Hi Team, I have some questions regarding the quot...
# general
m
Hi Team, I have some questions regarding the quota related configuration of the Dimension table: We are running a Pinot Cluster setup having 4 servers and we have created a dimension table with the storage configured to be "200 MB". We are populating this dimension table with segments having 100k records and the uncompressed size of this segment is around ~23 MB (232 byte for each record in the segment). So as per the calculation, we were expecting that the table will be able to hold around ~900k records. However, we see only 200k records in the table and when we are pushing 3rd segment of 100k records, we are getting 403 error. Can someone please help us here as to why we are getting 403 error and not able to push any more segment of 100k record.
m
Which command are you running that returns the 403 error?
m
Probably the offline segment push.
m
ah
m
We have defined a batch ingestion job, which is pushing the CSV of 100k records to the offline. We are getting 403 error and message which says total size exceeds quota size
m
Can you check the dim table size using the rest api? And also the uncompressed segment size you are trying to push?
m
Size of the dimension table is 194 MB (Has 2 segments of 100k records). Size of uncompressed segment size is 23 MB
To explore more on this part, I went ahead and created one segment of 860k records (200 MB / 232 bytes (size of each record) ~ 860k) and tried pushing this segment to a different table which had zero segment previously and this segment was processed by Pinot without any errors. So when I push segment of 100k records, Pinot fails to process more than 2 segment. However, one segment of 860k records got processed
What should the replication value be defined in the table configuration of Dimension table if we are running a cluster with 4 servers? Should it be 1 or 4?
m
I don’t think replication is needed for this one
The table size api gives the right size
If that is 194MB then you are close to the quota
m
Yeah 194 is close to quota. However, when I pushed segment of 860k record to a different new table, the size of that table is 832 MB, despite having the quota set to 200 MB?

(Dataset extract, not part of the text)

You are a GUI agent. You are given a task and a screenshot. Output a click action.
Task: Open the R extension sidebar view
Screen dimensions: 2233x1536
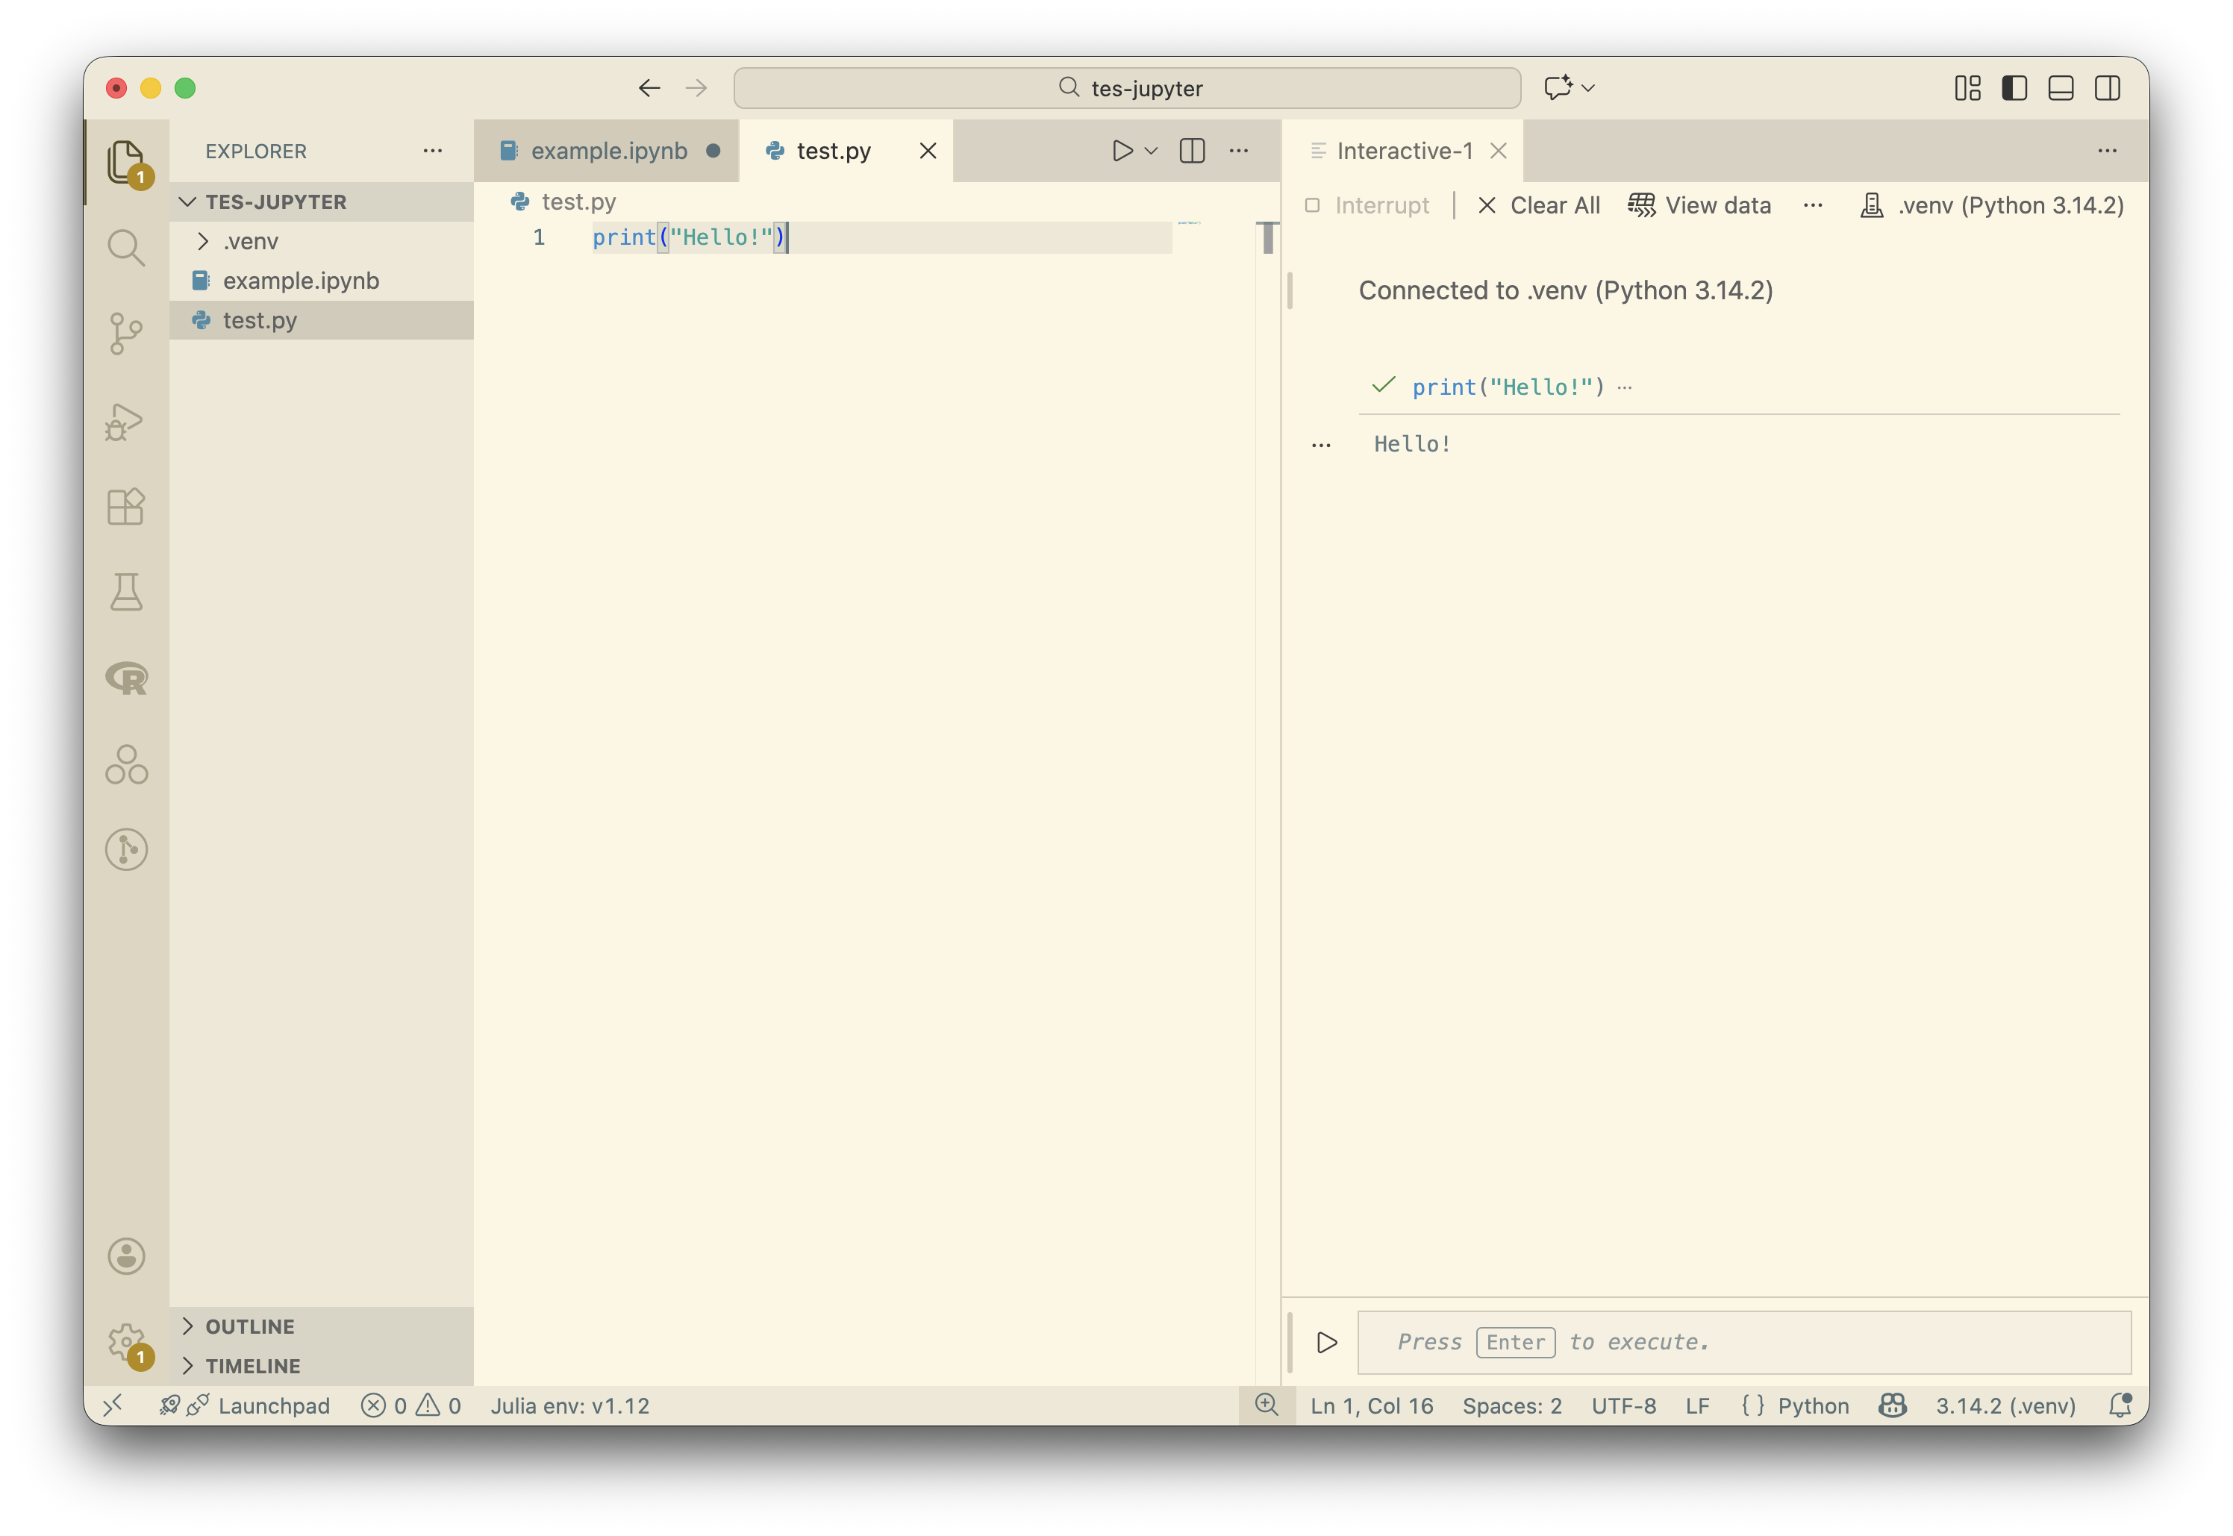click(x=126, y=678)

On checking the code this is what I could understand: 1. We are getting the replication number from the table configuration, since the replication number in our case is 1, the allowedSize is 200 MB * 1 (number of replica) = 200 MB (Code Link) 2. Whenever a new segment is getting pushed Pinot is calculating the size by summing up the size of uncompressed segments present on all the replicas, since we are running a 4 cluster setup, total size is which I feel is getting compute in this fashion:
Copy code
23 MB (Size of each segment) * 2 (Number of segment already present) * 4 (since we have 4 nodes and dimension table is copied on all the nodes):
= 23 * 2 * 4 = 184 MB
Size of the new incoming uncompressed segment = 23 MB,
so the newly estimated size = 184 + 23 = 207, this is greater than 200 MB that is why Pinot is not processing any more segment of 100k records.
So I think since the code is fetching the replication number from the table configuration, we should specify the replication value to be 4 and not 1, as the tables are already replicated on all the hosts?
m
I see, if so that seems like a bug. Could you please file a GH issue?
m
Sure @User, I can file a Github Issue. Before doing that let me summarise if the understanding is right or no, so that I can add the relevant details in the issue: 1. Quota configuration is at table level, so if a table is configured to be of size "200MB" that means each table should be able to store 200 MB of data 2. Since the Dimension tables are replicated across all the servers, the replication factor should be appropriately mentioned in the table configuration. If we are running a 4 server cluster setup, then the replication factor should be set to 4 so that the calculations are right. Is the understanding right?
m
What do you mean by 4 cluster setup? Do you mean for Pinot servers?
I’d say the question is if dimension table should honor replication at all or not (for quota), because it does not seem to apply to it
m
Yes I mean 4 server in the cluster
m
Thanks